Excerpted passage —
--*--

A typically masculine genre, the Western movie genre has always offered better roles for men. This fact was acknowledged by the Academy: In Oscar’s history, only eight men (four lead and four supporting), but no women, have won an acting award for a Western role.
Best Actors
The first was Warner Baxter, who played the legendary Mexican bandit the Cisco Kid in In Old Arizona. Gary Cooper gave one of his finest performances as Marshal Will Kane in High Noon. Lee Marvin played a dual part in Cat Ballou: Kid Shellen, a whiskey-soaked gunfighter, and Shellen’s antagonist, Tim Straun, a villain with silver nose. True Grit provided John Wayne with one of the richest roles of his career, as the fat, aging, eyepatched marshal Rooster Cogburn, who helps a teenager to avenge her father’s death.

--*--

Information provided —
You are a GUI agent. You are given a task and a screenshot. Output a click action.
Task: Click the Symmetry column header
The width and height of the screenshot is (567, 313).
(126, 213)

--*--

Answer these questions from the text on Oscar-winning Western roles above, one answer per line.
(a) How many men have won an acting award for a Western role?
(b) What character did Gary Cooper play in High Noon?
(c) What two parts did Lee Marvin play in Cat Ballou?

Task solution —
(a) Eight (four lead and four supporting).
(b) Marshal Will Kane.
(c) Kid Shellen, a whiskey-soaked gunfighter, and his antagonist Tim Straun, a villain with a silver nose.